A questão central desta compreensão está em negar a interpretação/ compreensão no plano da universalidade, já que isso implicaria no ―distanciamento da particularidade da aceitação que deixa de lado a correspondência com a própria expectativa ou à própria preferência‖ (GADAMER, 2008a, p. 134). A filosofia de Gadamer, portanto, revela o que é próprio do ser humano e que só se efetiva, quando algo fica em nós. Um diálogo só se torna verdadeiramente diálogo, quando algo do outro vem ao encontro da nossa

experiência (GADAMER, 2008a). É com esta reflexão em torno do diálogo que Gadamer justifica sua filosofia hermenêutica.

Nesta direção, o sentido de diálogo, proposto por Gadamer, vem com intenção profunda ao ser humano, procurando expressar a riqueza resultante da relação entre as pessoas. Trata-se de uma relação em que não deve haver sobreposição de ideias entre interlocutores e a relação contribui com a individualidade, singularidade, a partir das histórias de vida, dos percursos de formação de cada um num movimento de aprendizado intercambiado.

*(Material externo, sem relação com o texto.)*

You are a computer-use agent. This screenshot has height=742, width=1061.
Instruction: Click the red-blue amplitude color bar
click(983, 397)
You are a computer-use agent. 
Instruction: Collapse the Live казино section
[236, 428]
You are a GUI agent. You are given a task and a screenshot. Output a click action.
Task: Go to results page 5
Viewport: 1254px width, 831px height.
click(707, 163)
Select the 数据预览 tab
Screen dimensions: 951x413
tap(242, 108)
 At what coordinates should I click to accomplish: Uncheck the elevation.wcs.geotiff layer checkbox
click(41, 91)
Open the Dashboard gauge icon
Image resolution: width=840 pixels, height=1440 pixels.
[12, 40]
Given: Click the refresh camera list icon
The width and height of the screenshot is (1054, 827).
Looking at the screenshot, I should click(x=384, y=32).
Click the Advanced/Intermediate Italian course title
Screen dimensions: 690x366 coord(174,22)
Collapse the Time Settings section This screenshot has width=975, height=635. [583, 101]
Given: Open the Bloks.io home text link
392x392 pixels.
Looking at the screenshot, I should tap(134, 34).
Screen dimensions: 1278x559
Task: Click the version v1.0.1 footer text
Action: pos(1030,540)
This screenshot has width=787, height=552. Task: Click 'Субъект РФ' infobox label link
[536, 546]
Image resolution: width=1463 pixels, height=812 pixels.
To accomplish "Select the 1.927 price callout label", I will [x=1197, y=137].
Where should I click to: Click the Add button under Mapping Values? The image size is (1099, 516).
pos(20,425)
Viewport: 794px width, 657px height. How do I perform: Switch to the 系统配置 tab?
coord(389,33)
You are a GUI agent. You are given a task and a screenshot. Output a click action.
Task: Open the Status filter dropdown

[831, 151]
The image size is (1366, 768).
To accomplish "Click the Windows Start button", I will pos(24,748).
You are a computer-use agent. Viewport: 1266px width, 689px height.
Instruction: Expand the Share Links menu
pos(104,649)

A hermenêutica gadameriana, nesse sentido, oferece grandes contribuições para formação de professores, apesar da intenção do filósofo ter sido para formação num sentido humano e não voltado para a docência. Sua contribuição, nesta pesquisa, está exatamente pela associação que faço entre a formação de professores – como percurso de ser professor na própria vida – com toda gama de relações pedagógicas, sociais e filosóficas numa perspectiva dialógica de ser. Nestas relações, a experiência produzida favorece o surgimento de novos horizontes construtores de infinitos saberes (CRUZ, 2010).